The one thing war memorials haven’t been noted for is the quality of their creators’ art. They are formulaic, pro forma, designed to a universally recognised brief. They are meant not to arrest you or make you stand and gaze, but to give you peace of mind in knowing that society has done its duty to the memory of these nearly all young people who had died in doing theirs.

The same could be said about the statues the Victorians put up at every conceivable strategic point of people who have mostly been long forgotten, or whose claim to glory is long lost – what is the fanciful statue of Richard I doing outside the Houses of Parliament, a mid-19th century imagining of a monarch who had no use for parliaments except to pay for his crusades, spent six months of his ten year reign in this country, and then inflicted King John on us?
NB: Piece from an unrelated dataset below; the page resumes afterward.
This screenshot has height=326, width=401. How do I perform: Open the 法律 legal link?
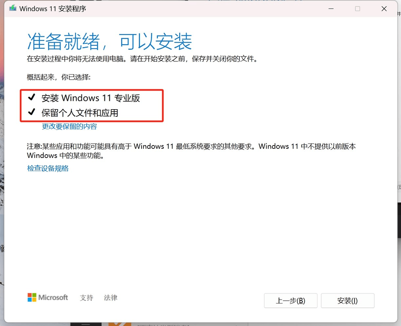point(111,298)
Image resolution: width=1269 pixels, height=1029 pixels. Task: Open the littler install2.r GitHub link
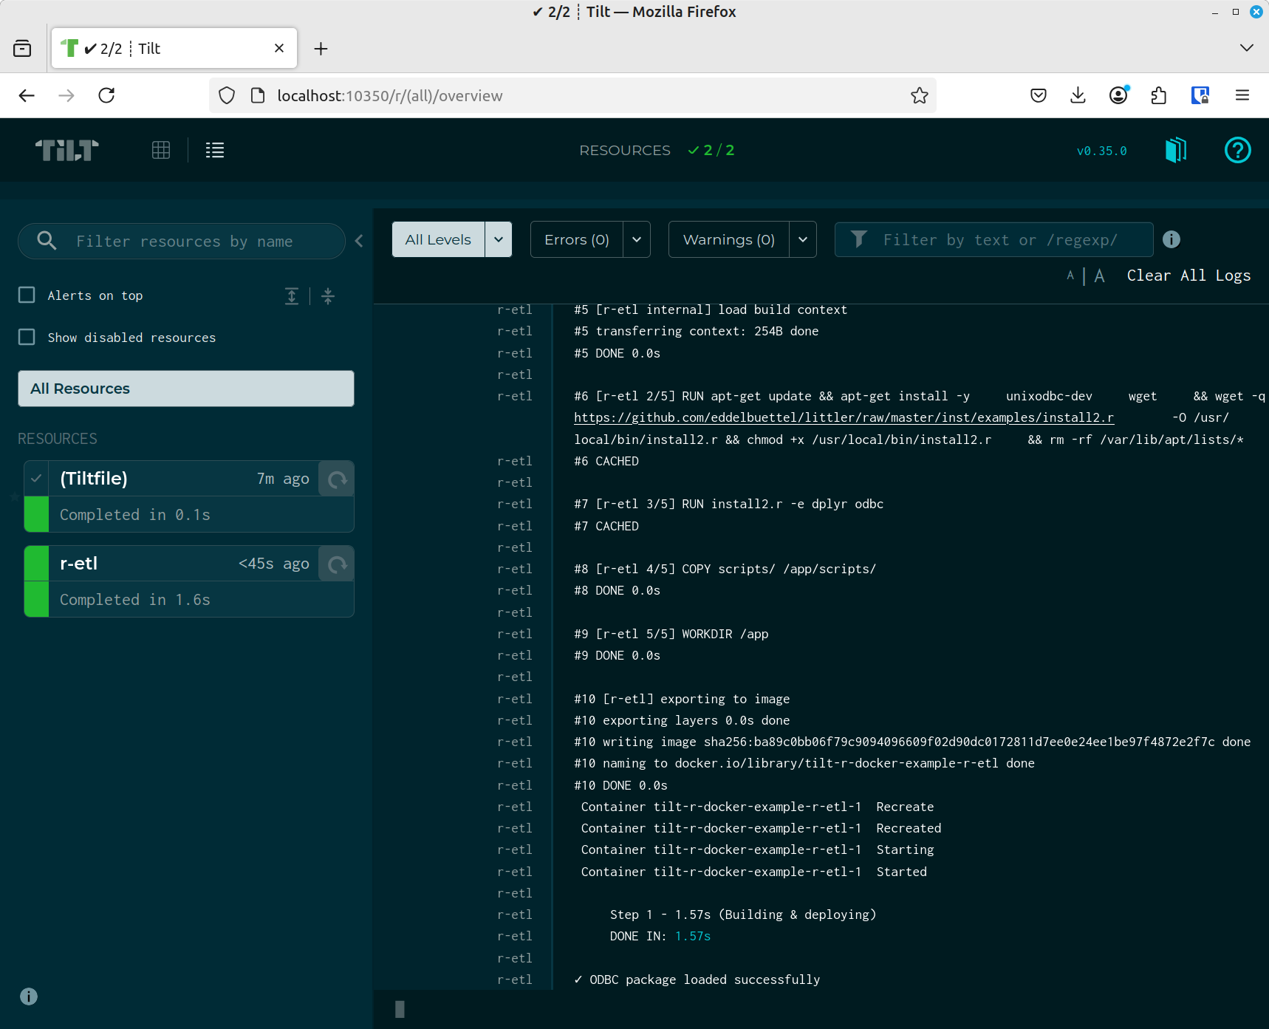coord(844,417)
They are uniformly bland, lifeless, with blank eyes staring blankly into a blank eternity. And until now, what they haven’t done is encourage discussion and debate.

The memorial to Mary Wollstonecraft got tongues going the moment it was revealed this week. She was the writer and philosopher who wrote A Vindication of the Rights of Women in 1792 and died five years later aged 38, and for many she was the mother of the women’s movement. 
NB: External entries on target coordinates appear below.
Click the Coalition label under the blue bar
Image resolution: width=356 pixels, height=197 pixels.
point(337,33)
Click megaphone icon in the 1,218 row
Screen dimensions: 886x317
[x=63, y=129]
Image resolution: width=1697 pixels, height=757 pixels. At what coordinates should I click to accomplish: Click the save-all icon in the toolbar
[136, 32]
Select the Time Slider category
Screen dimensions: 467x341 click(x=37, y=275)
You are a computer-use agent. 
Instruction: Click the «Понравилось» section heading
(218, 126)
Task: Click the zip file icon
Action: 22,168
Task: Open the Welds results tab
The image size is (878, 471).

“I do not wish them [women] to have power over men; but over themselves” admirers like to quote from her book. “Taught from infancy that beauty is woman's sceptre, the mind shapes itself to the body, and roaming round its gilt cage, only seeks to adorn its prison”And that quote could be exactly manifested in this sculpture.


It’s Maggi Hambling’s piece, unveiled on Newington Green this week. A ten-foot tall slivered metal work of art, criticism of it was kicked off by the Daily Mail’s headline “A monument to naked idiocy”. Because it shows a naked feminine form emerging from a maelstrom of writhing, struggling female shapes. She has pubic hair, a strong unbeautiful face that could even be Ms Hambling’s own and a steady frontal gaze. Here she has broken out of her prison of systemic inequality. She is not sexy, she is not Mary Wollstonecraft, she is woman. 
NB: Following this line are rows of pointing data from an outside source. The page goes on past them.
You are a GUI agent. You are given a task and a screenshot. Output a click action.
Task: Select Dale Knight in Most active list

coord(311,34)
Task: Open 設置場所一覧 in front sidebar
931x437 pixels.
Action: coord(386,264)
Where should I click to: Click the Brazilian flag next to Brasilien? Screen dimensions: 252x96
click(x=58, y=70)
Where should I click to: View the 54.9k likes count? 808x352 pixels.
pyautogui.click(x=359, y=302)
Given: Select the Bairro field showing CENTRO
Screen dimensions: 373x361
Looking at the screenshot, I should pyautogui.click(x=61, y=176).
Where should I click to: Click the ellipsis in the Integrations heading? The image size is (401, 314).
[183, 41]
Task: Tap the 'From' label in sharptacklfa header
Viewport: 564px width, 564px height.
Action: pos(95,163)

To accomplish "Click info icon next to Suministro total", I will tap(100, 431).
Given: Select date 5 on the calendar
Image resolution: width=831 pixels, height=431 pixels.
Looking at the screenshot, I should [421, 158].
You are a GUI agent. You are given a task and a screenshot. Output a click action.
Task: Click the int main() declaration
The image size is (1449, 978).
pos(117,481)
But now she has to fight the cancel culture that objects to the portrayal of naked women, or the haters of the perennially controversial Hambling – chiefly a painter but who got good rows going with her sculptures of shells on Aldburgh beach and Oscar Wilde opposite Charing Cross Station – or the thing’s £143,000 cost. Having done that, we might get to talk about what Wollstonecraft was actually on about and why, 230 years later, we’re still talking about equal rights for women.

Getting the sculpture in place was the ten year project of the journalist and author Bee Rowatt who has written a book about Mary Wollstonecraft. There are precious few memorial statues of women, she points out, and if you don’t think there’s enough to discuss in the case of Mary, there’s plenty more – Annie Besant and the Matchgirls, Sylvia Pankhurst, Mary Anning, Virginia Woolf. But Hambling’s piece is a work of art, not just a fanciful likeness of the possible appearance of someone we don’t need to remember. Let’s have memorials that give us something to talk about.